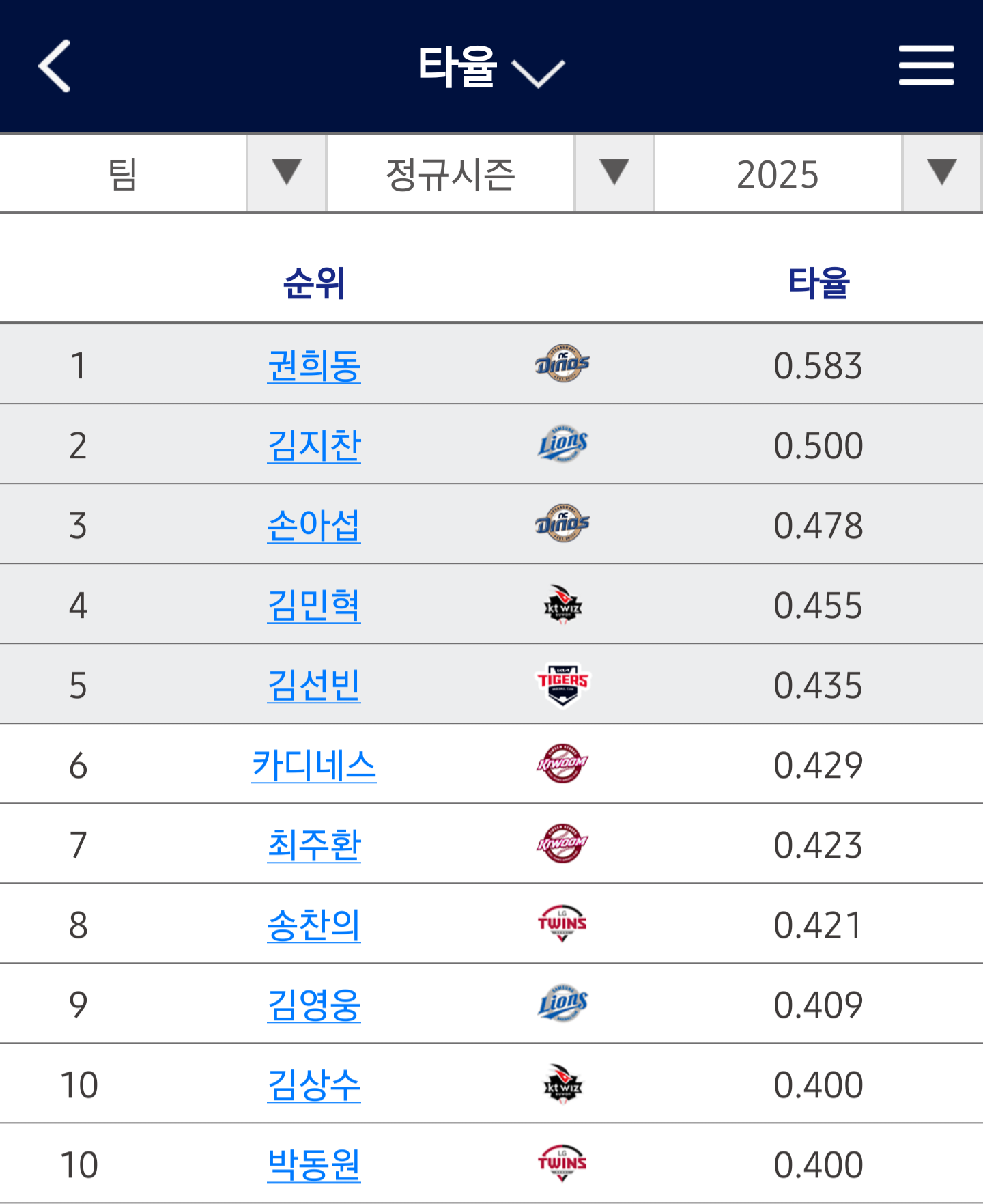The width and height of the screenshot is (983, 1204).
Task: Open the hamburger menu
Action: [x=926, y=66]
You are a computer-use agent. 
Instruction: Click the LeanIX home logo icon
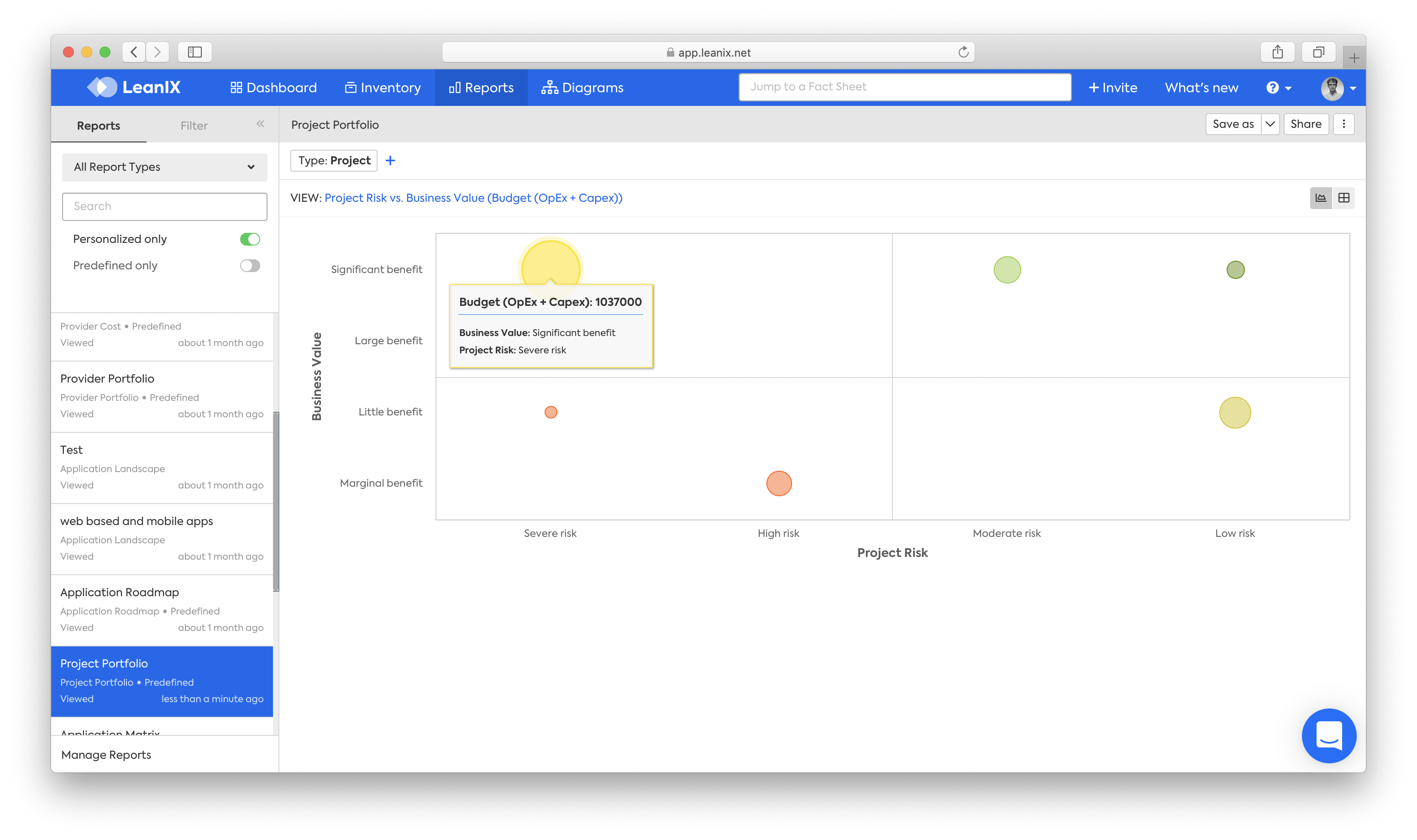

> **TASK INSTRUCTIONS**: Find the line with "You are a computer-use agent." in the listing above, then write it out along with every later line through the last one, exactly, omitting pictures.

> **OUTPUT FOR THIS EXERCISE**:
You are a computer-use agent. 
Instruction: Click the LeanIX home logo icon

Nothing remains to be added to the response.